EXCERPT TO READ
[Start of section]
For about 3.7 billion years, four base compounds abbreviated G, C, A, and T comprised the DNA of all living things. But that all changed in May 2014, when Scripps Research Institute professor Floyd Romesberg and his team published that they had engineered a way for a bacterium, specifically E. coli, to survive and function with two artificial DNA bases: X and Y. The bacterium can stably store information containing X and Y, copy it, and pass it on as it reproduces. This so-called semisynthetic organism is one step closer to artificial life. “I would not call this a new life-form—but it’s the closest thing anyone has ever made,” Romesberg says.
Twenty years in the making, this breakthrough upends the largely unchallenged principle that DNA as we know it is essential to life. Even before Watson, Crick, and
Franklin discovered the double helix, scientists and philosophers alike assumed that living things must be fundamentally different from nonliving things. But the more we’ve learned about molecular and atomic chemistry, the less privileged the living seem to be.
“What we’ve done is taken a manmade part and gotten it to work in what is probably the most intimate system in biology—the system of information storage and retrieval,” Romesberg says. “And I think that suggests that the molecules that nature normally uses maybe aren’t quite as unique as one might have thought.”
“You can extrapolate these ideas and think that maybe, life as we know it isn’t the optimal solution, it’s just a sufficient solution.”
He and his team were able to show that the hydrogen bonds between organic base pairs aren’t necessarily crucial to the DNA decoding process—the new X and Y bases were designed to be hydrophobic, which means they repel the natural bases and pair only with each other.
“So not only are the molecules different, the forces that they use are different—which suggests that the molecules and even the forces that nature uses maybe aren’t that unique,” he says. “Maybe other solutions would have been possible. You can extrapolate these ideas and think that maybe, life as we know it isn’t the optimal solution, it’s just a sufficient solution.”
[End of section]
STUDY QUESTIONS
1. In the synthetic DNA article, rewrite the stretch from "He and his team" through "with each other.", substituting "water-repelling" for "hydrophobic".
2. Please state the month and year in which, according to the synthetic DNA article, Romesberg and his team published their work on the bacterium with two artificial DNA bases.

DATA SECTION
[Start of section]
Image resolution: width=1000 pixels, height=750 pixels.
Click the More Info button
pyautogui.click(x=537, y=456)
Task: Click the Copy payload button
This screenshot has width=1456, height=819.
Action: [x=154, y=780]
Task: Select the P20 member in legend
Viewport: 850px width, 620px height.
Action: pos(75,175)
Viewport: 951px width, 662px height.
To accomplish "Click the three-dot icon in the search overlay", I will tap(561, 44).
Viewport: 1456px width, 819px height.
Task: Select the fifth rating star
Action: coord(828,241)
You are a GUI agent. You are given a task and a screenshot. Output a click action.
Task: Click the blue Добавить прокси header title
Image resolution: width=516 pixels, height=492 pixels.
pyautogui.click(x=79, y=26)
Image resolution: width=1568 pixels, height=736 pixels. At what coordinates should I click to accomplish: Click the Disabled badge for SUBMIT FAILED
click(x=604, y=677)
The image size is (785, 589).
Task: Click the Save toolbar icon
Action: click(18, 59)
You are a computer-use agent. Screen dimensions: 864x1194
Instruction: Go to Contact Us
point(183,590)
[End of section]
EXPECTED OUTPUTS
1.
He and his team were able to show that the hydrogen bonds between organic base pairs aren’t necessarily crucial to the DNA decoding process—the new X and Y bases were designed to be water-repelling, which means they repel the natural bases and pair only with each other.

2. May 2014